Ankle Sprain

Ankle Sprain

This page describes the condition of Ankle Sprain and the approach to this condition adopted by Mr Bowyer. Other surgeons may use variations on the techniques, for instance with regard to post-operative management. It is important that you understand what your own surgeon intends to do, and how you will be treated after the procedure.


Gavin BowyerAnkle sprains account for about 25% of all sports injuries. Most ankle sprains occur when the foot rolls to the inside or the ankle twists, tearing or stretching the ligaments on the outer side of ankle. The ankle is painful, swollen and there may be an inability to weight-bear. Bruising, usually around the outer part of the ankle and foot, becomes apparent within a day or so.

The position of the ligaments around the outer border of the right foot and ankle are shown in the illustarion to the right.

Common Signs and Symptoms

  • Sharp, immediate pain as the injury occurs.
  • Continued throbbing pain (sometimes even once rested)
  • Swelling
  • Tenderness to the touch

If there is tenderness over the bones of the foot and ankle, and persistent difficulty with weight-bearing then you ought to be assessed by a doctor, or through the NHS Direct advice line.


Rest, Ice, Compression and Elevation (the so-called RICE regime) form the most important factors in early treatment. The use of an “NSAID” (non-steroidal anti-inflammatory such as the Ibuprofen gel) may be considered. Early physiotherapy can also be helpful.

Once the condition has begun to improve, mobilisation (movement) exercises, followed by a strengthening regime, can begin. In more serious cases the use of an ankle brace might be useful, with compression initially, and then support during the rehabilitation phase.

The RICE Regime

Rest: It is essential that the ankle is rested following a sprain, particularly in the early phase of treatment.

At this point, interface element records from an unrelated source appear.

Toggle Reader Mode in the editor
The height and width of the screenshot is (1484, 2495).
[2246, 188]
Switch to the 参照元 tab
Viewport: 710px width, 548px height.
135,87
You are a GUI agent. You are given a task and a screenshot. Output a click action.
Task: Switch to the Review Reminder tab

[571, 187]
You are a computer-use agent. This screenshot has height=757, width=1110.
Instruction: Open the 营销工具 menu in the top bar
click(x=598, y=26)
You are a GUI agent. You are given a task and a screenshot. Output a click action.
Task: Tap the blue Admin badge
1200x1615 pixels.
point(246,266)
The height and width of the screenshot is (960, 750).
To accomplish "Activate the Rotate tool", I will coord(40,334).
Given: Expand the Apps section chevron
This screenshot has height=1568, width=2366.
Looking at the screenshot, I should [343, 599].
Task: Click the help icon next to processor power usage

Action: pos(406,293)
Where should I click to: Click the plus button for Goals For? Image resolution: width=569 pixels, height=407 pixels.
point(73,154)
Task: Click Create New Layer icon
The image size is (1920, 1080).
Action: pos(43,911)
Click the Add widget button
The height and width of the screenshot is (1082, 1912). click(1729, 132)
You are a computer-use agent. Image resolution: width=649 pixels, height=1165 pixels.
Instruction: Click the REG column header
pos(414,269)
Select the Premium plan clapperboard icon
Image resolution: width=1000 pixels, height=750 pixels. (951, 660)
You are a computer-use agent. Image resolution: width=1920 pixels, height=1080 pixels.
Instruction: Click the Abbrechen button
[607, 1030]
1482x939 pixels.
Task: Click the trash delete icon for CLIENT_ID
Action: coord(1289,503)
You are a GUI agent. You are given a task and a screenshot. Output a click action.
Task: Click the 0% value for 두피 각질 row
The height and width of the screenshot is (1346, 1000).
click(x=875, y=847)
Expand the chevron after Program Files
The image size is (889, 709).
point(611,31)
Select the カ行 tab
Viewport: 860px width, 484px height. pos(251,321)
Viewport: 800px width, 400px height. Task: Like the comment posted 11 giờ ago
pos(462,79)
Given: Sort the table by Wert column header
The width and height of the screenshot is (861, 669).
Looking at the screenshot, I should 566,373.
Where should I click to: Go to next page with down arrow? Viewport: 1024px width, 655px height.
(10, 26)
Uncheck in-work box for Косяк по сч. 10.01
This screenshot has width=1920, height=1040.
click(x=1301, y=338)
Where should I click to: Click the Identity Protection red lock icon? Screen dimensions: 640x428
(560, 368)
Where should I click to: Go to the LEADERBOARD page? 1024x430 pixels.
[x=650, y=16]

With more serious sprains, you should avoid putting too much weight on the ankle (the use of a crutch/crutches may be recommended by your doctor or physiotherapist). Further exercise or participation in sport should stop or be modified until the sprain has healed.

Ice: Traditionally the Ice stage has involved just that! Putting either crushed ice or an ice-pack (even a bag of frozen peas) directly on to the injured area. There are some problems with this approach though: It can be a messy and ultimately wet procedure and there is a risk of “ice burns” from excessively cold packs kept in domestic freezers.

Compression: In addition to drawing heat away from the ankle sprain, a properly applied elasticated or crepe-type bandage will also provide the necessary support and compression of the ankle.

Elevation: The ankle should be elevated whilst using the bandage to avoid fluid accumulating in the ankle and causing further swelling/pain. Sitting on a sofa with your leg up on the sofa, is appropriate elevation.

Continuing Treatment

Continue treating your sprained ankle 2-3 times a day with the RICE regime. A physiotherapist will be able to advise you on returning to sports and activities, and on the support your ankle needs in this rehabilitation phase. If your ankle is not improving within a week to ten days you should consider consulting a doctor, physiotherapist or NHS Direct.

Ankle Sprain Exercises and Rehabilitation

A physiotherapy may be helpful in rehabilitation and in getting you back to activity. The exercises you do will vary as the condition improves and you make progress. At first, whilst you may still be using RICE and not fully able to bear weight on the ankle, the exercises are aimed at improving the range of movement and early strengthening. These exercises are key.

Notify a doctor if pain increases, despite treatment.